Single Field Indexes¶
db.users.createIndex({ email: 1 }) // ascending
db.users.createIndex({ created_at: -1 }) // descending (matters for sorted queries)
Compound Indexes¶
A compound index covers multiple fields. Field order matters - MongoDB uses the index for prefix queries (left to right) but not for queries that skip leading fields.
// Supports queries on: department alone, department+age, department+age+name
// Does NOT efficiently support queries on age alone or name alone
db.users.createIndex({ department: 1, age: -1, name: 1 })
Unique Indexes¶
Text Indexes¶
Text indexes support full-text search across string content.
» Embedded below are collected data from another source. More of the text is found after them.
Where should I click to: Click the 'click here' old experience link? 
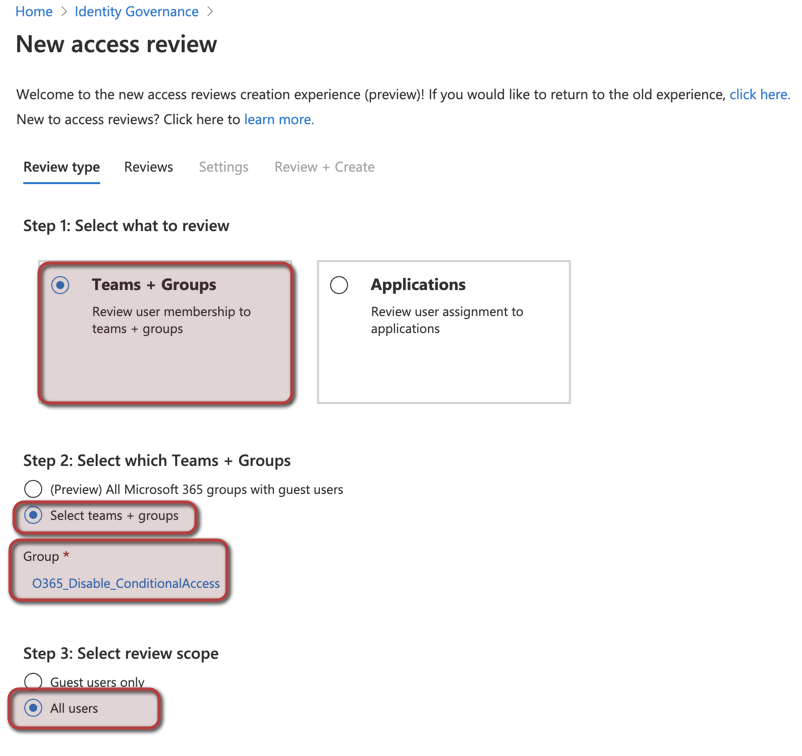759,94
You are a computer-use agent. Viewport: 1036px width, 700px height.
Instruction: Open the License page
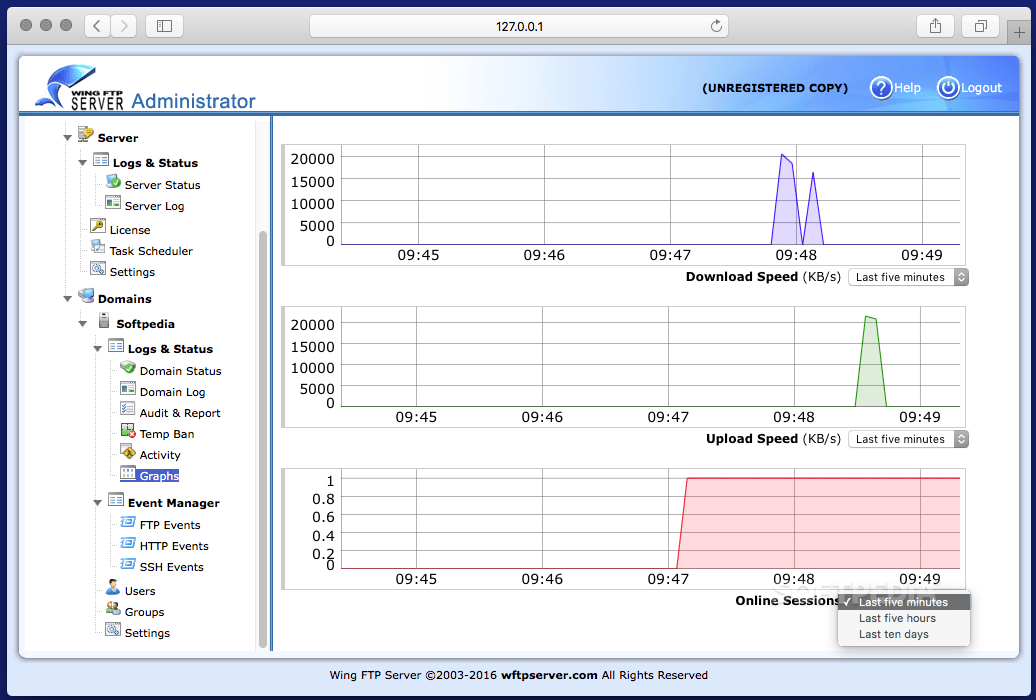(x=130, y=229)
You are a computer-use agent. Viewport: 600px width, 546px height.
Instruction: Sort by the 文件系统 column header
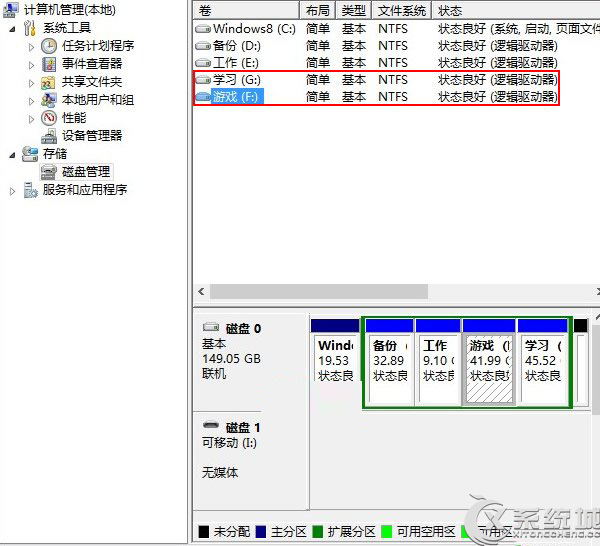402,10
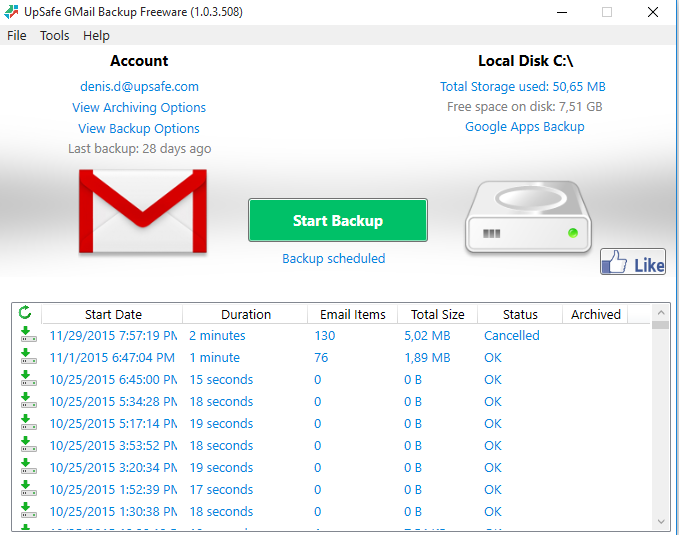The width and height of the screenshot is (679, 535).
Task: Click download icon for 10/25/2015 1:52:39 backup
Action: (x=28, y=490)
A collection can have at most one text index, but it can cover multiple fields:
db.articles.createIndex({ title: "text", body: "text" })
db.articles.find(
{ $text: { $search: "mongodb aggregation" } },
{ score: { $meta: "textScore" } }
).sort({ score: { $meta: "textScore" } })
Geospatial Indexes¶
2dsphere indexes support queries on GeoJSON data - finding documents near a point, within a polygon, or intersecting a geometry:
// Create a 2dsphere index
db.restaurants.createIndex({ location: "2dsphere" })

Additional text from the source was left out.